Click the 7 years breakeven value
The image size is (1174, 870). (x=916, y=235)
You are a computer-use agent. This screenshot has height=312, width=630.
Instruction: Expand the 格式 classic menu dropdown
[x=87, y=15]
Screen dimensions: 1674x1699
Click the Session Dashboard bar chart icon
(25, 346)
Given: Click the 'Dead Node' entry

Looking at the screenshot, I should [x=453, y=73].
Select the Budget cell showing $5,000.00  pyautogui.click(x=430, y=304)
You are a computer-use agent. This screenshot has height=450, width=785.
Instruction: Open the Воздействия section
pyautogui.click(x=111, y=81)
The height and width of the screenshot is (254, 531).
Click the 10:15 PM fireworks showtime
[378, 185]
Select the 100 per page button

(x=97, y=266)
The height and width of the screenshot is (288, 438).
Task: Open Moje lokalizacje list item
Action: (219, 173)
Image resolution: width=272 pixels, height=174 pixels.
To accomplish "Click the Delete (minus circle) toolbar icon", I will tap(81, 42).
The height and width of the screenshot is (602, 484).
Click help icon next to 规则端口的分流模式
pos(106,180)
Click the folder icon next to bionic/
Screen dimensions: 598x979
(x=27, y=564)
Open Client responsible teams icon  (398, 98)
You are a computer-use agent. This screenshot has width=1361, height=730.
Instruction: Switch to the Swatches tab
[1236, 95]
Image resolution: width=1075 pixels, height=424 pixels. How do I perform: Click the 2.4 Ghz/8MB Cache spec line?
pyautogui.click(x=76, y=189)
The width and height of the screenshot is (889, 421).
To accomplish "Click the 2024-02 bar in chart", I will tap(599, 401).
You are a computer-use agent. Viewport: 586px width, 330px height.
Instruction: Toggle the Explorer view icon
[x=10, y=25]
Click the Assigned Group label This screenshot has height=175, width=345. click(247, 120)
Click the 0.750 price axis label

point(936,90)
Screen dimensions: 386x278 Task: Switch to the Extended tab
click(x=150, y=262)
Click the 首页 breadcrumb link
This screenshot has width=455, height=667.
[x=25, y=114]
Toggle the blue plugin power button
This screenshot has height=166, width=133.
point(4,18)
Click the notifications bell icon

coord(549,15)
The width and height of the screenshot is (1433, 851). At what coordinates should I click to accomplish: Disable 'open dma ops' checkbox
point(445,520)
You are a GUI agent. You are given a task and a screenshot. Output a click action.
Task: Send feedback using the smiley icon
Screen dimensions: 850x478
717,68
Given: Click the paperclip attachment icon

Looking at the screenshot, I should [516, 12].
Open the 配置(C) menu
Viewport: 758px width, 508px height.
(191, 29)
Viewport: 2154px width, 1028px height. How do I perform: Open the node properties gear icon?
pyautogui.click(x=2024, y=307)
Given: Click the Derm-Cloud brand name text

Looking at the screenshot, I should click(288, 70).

▶ _Your task_
Copy out, without any change, the stretch of the data above from the line containing "has height=312, width=630." through the line containing "Select the Budget".

▶ _Result of the exercise_
You are a computer-use agent. This screenshot has height=312, width=630.
Instruction: Expand the 格式 classic menu dropdown
[x=87, y=15]
Screen dimensions: 1674x1699
Click the Session Dashboard bar chart icon
(25, 346)
Given: Click the 'Dead Node' entry

Looking at the screenshot, I should [x=453, y=73].
Select the Budget cell showing $5,000.00  pyautogui.click(x=430, y=304)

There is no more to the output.